TEXTO PROPUESTO:
-- -- --

Los privados de familia
85. Deseo añadir una palabra en favor de una categoría de personas que,
por la situación concreta en la que viven —a menudo no por voluntad deliberada—
considero especialmente cercanas al Corazón de Cristo, dignas del afecto y
solicitud activa de la Iglesia, así como de los pastores.
Hay en el mundo muchas personas que desgraciadamente no tienen en
absoluto lo que con propiedad se llama una familia. Grandes sectores de la
humanidad viven en condiciones de enorme pobreza, donde la promiscuidad, la
falta de vivienda, la irregularidad de relaciones y la grave carencia de
cultura no permiten poder hablar de verdadera familia. Hay otras personas que
por motivos diversos se han quedado solas en el mundo. Sin embargo para todas
ellas existe una «buena nueva de la familia».
Teniendo presentes a los que viven en extrema pobreza, he hablado ya de
la necesidad urgente de trabajar con valentía para encontrar soluciones,
también a nivel político, que permitan ayudarles a superar esta condición
inhumana de postración. Es un deber que incumbe solidariamente a toda la
sociedad, pero de manera especial a las autoridades, por razón de sus cargos y
consecuentes responsabilidades, así como a las familias que deben demostrar
gran comprensión y voluntad de ayuda.
A los que no tienen una familia natural, hay que abrirles todavía más
las puertas de la gran familia que es la Iglesia, la cual se concreta a su vez
en la familia diocesana y parroquial, en las comunidades eclesiales de base o
en los movimientos apostólicos. Nadie se sienta sin familia en este mundo: la
Iglesia es casa y familia para todos, especialmente para cuantos están
fatigados y cargados[181].
CONCLUSIÓN
86. A vosotros esposos, a vosotros padres y madres de familia.

-- -- --

INSTRUCCIONES:
1. Transcribe del texto sobre los privados de familia el fragmento que comienza con las palabras que contienen "Teniendo presentes a" y termina con "voluntad de ayuda.".
2. Enumera las condiciones que, según el texto sobre los privados de familia, no permiten hablar de verdadera familia.
3. Responde a estas preguntas sobre el texto sobre los privados de familia:
(a) ¿A quiénes incumbe de manera especial el deber de ayudar a superar la condición de postración?
(b) ¿Qué es la Iglesia para todos?
(c) ¿Con qué número comienza la conclusión?

EXTRACTO DE DATOS:
-- -- --

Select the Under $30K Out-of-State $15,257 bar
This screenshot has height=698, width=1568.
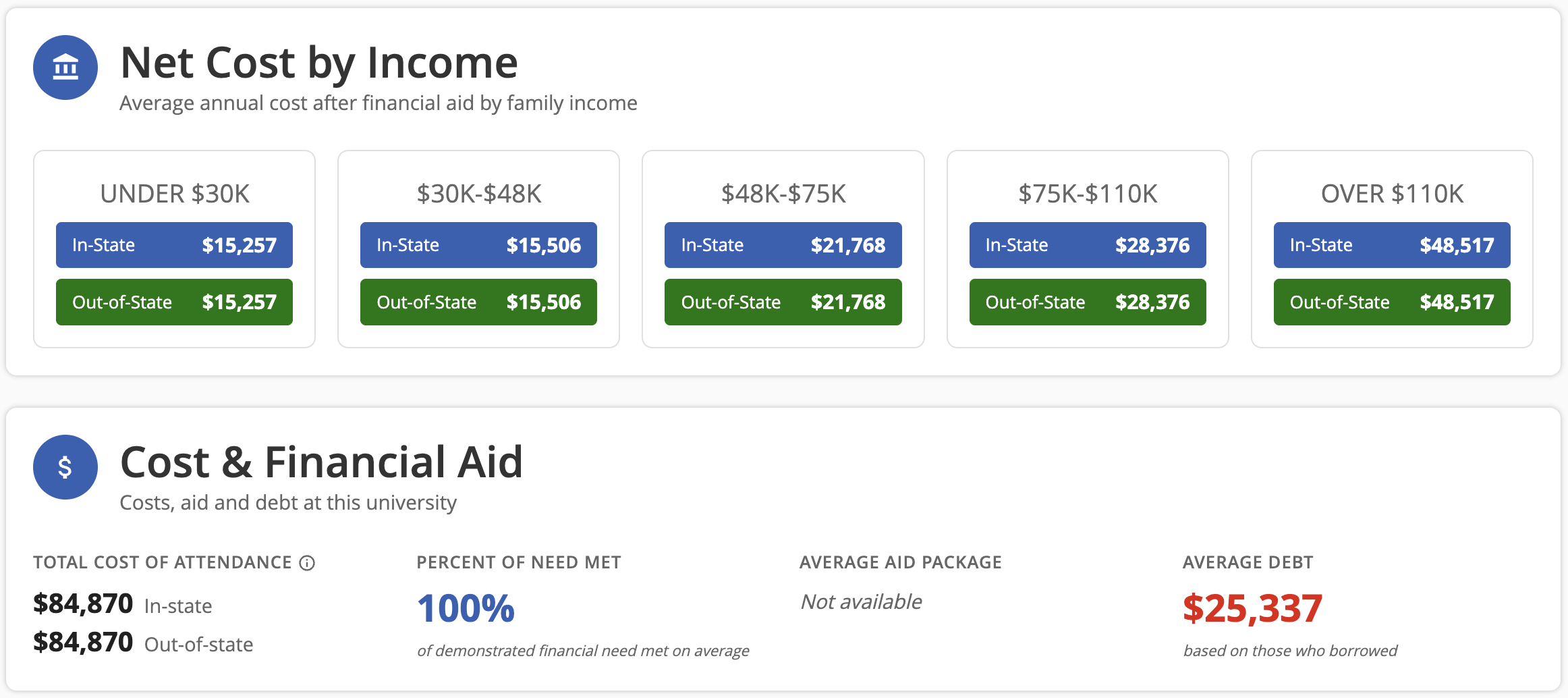pyautogui.click(x=174, y=302)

-- -- --

SOLUCIONES:
1.
Teniendo presentes a los que viven en extrema pobreza, he hablado ya de
la necesidad urgente de trabajar con valentía para encontrar soluciones,
también a nivel político, que permitan ayudarles a superar esta condición
inhumana de postración. Es un deber que incumbe solidariamente a toda la
sociedad, pero de manera especial a las autoridades, por razón de sus cargos y
consecuentes responsabilidades, así como a las familias que deben demostrar
gran comprensión y voluntad de ayuda.

2.
- La promiscuidad
- La falta de vivienda
- La irregularidad de relaciones
- La grave carencia de cultura

3.
(a) A las autoridades y a las familias.
(b) Casa y familia.
(c) Con el 86.